The Exynos 4 and 2Gb RAM configuration makes up for this a little bit, and navigating through the homescreens or the App drawer should be a breeze, especially since there are fewer pixels to push. I guess that’s one advantage of lower resolutions. That Exynos chip is also faster than anything else that’s on the market right now, despite what Nvidia might want you to believe about the current generation Tegra.
I’m not too worried about this launching on ICS, since it’s already quite a functional version of the Android OS in itself. What I don’t like is TouchWiz’s folder creation. It’s unnatural. If you want to create a folder, you would have to drag an app from the App drawer to the lower left corner of the screen into the “create new folder” icon, and then rinse and repeat. There is no way to sort them alphabetically or any other way while creating the folder, unless you transfer the apps in the order you want them to appear. Once the folder is created, there is still no way to sort the apps in the folder. Major bummer if you have tons of games or imaging apps that you want to organize into a single folder like I do. The Go Launcher EX app executed folder creation flawlessly and similar enough to stock ICS that anyone coming from another ICS device would be able to figure out, which is why it really puzzles me that TouchWiz has yet to make it easier to create a folder or at least sort its contents.

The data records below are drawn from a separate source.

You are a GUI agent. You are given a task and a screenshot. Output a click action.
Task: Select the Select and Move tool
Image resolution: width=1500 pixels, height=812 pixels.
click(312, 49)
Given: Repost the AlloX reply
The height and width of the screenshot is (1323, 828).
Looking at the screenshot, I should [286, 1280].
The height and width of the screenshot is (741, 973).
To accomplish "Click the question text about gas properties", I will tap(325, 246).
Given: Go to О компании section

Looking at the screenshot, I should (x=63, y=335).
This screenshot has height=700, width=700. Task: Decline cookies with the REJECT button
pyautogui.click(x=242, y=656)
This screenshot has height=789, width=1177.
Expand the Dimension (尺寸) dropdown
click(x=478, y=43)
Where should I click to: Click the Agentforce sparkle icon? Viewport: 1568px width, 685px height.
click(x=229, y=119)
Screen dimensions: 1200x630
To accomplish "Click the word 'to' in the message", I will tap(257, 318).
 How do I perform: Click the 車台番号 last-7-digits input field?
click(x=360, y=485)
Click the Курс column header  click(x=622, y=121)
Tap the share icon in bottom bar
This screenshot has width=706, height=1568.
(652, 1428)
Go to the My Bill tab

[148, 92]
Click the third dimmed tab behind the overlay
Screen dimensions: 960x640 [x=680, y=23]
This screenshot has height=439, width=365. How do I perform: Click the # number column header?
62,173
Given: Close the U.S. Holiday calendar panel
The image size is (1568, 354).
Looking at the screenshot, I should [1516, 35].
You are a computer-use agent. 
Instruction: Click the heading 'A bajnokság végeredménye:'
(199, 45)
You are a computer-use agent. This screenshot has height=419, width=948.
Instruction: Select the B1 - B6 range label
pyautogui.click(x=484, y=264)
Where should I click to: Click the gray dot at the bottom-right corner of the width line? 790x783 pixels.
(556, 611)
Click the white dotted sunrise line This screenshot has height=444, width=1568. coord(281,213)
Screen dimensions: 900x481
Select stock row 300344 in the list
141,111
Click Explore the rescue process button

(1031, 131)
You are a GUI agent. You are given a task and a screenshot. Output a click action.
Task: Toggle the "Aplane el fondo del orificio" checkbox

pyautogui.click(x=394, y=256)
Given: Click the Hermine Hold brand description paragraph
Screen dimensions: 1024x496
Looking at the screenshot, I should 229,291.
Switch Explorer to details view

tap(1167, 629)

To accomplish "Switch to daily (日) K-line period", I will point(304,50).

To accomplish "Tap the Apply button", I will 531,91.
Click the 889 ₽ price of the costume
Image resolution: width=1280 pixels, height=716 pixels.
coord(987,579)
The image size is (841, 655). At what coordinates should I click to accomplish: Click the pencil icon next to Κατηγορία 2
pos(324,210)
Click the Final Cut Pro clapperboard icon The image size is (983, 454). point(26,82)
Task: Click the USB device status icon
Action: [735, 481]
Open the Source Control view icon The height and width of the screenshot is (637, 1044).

The design is okay in my book, especially the white version, however the build quality really leaves a bit to be desired. Samsung has always used very durable plastic, as evidenced by my old trusty Samsung Star and my current phone, the Galaxy Note. However, if the Galaxy Tab 7.7 can look like the premium device that it is, then why can’t the Galaxy Note 10.1?
Overall, I really want to like the Galaxy Note 10.1, I really do. It’s just that I can’t get over that screen. I would imagine some graphic artists and some business types taking a liking to this, as well as the small population of rich students who could afford to buy this for “school”. Then there’s the fact that without the S-pen, this is just another average resolution tablet. Sure, you’ve got a quad core CPU and a powerful GPU coupled with it, but aside from games, are there any other apps that would task them?
So if you really need that S-pen functionality, by all means, get it. Just the S-pen optimized apps are enough to justify the purchase, and there are more of them to be found everyday as more developers make use of that S-pen SDK. However, if you’re looking to use your 10 inch tab for regular media consumption, there are more sensible options you can consider.